A seguito del lavoro coordinato, svolto con le pertinenti unità della Somalia e dell’Italia, Silvia è stata liberata e consegnata alle autorità italiane dal MIT sabato scorso nei pressi di Mogadiscio, la capitale della Somalia. Nella foto in altro si vede la ragazza, seduta in un pick up, che indossa un giubbotto antiproiettile turco. Ricordiamo che nessun gruppo ha mai rivendicato il rapimento.

(ANSA) – “Sono serena e durante il sequestro sono stata trattata sempre bene”. Inizia così il racconto del rapimento di Silvia Romano agli inquienti, che l’hanno ascoltata subito dopo il suo arrivo in Italia dopo il rapimento 18 mesi fa in un villaggio del Kenya. “Mi hanno assicurato che non sarei stata uccisa, e così è stato. In questi mesi sono stata trasferita frequentemente e sempre in luoghi abitati e alla presenza degli stessi carcerieri”.

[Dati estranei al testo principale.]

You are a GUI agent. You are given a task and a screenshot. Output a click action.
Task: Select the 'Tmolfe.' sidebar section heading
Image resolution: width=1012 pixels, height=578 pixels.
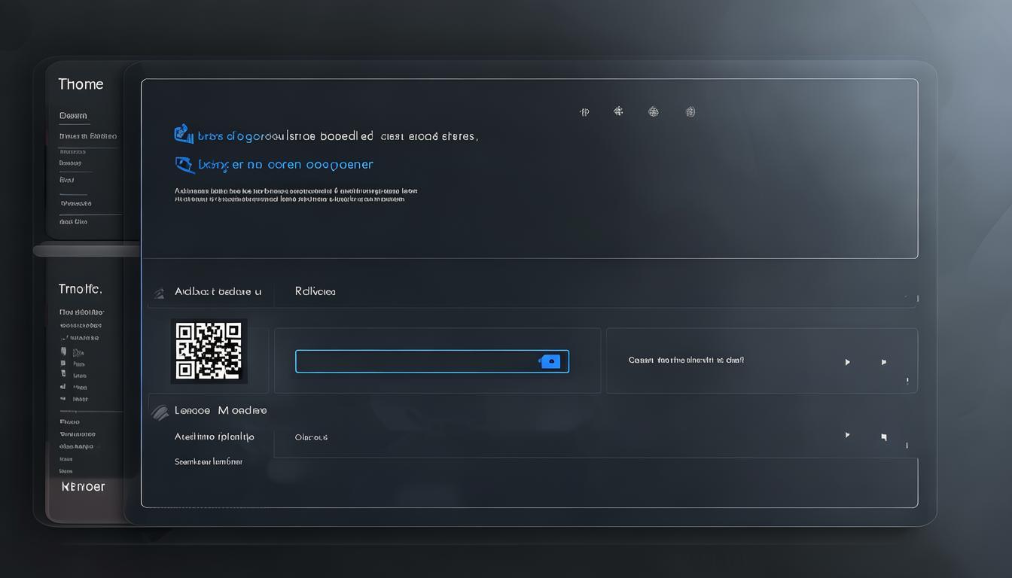tap(80, 289)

Quanto alla sua conversione all’Islam, Silvia ha raccontato che “è successo a metà prigionia, quando ho chiesto di poter leggere il Corano e sono stata accontentata” definendo la sua conversione all’Islam che ha definito “spontanea e non forzata. In questi mesi mi è stato messo a disposizione un Corano e grazie ai miei carcerieri ho imparato anche un pò di arabo. Loro mi hanno spiegato le loro ragioni e la loro cultura. Il mio processo di riconversione è stato lento in questi mesi. Non c’è stato alcun matrimonio né relazione – ha raccontato ancora – solo rispetto. Mi sono spostata con più di un carceriere in almeno quattro covi, che erano all’interno di appartamenti nei villaggi -ha ricordato Romano- Loro erano armati ed a volto coperto, ma sono sempre stata trattata bene ed ero libera di muovermi all’interno dei covi, che erano comunque sorvegliati.